[EXERCISE INPUTS — start]

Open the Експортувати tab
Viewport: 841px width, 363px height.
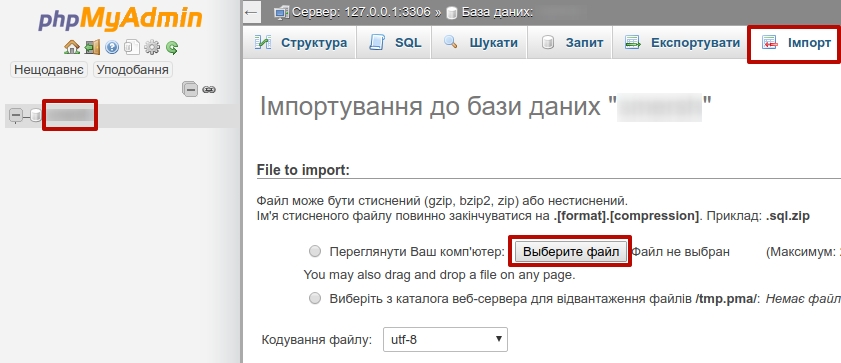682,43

[EXERCISE INPUTS — finish]
[EXERCISE INPUTS — start]

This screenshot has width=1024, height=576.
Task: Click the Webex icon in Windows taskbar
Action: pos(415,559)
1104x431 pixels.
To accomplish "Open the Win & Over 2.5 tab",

[EXERCISE INPUTS — finish]

Using the records above, write out exactly the lines between the one holding "1104x431 pixels." and the one holding "the Win & Over", inclusive; leave everything else out.

__SOLVED EXERCISE__:
1104x431 pixels.
To accomplish "Open the Win & Over 2.5 tab",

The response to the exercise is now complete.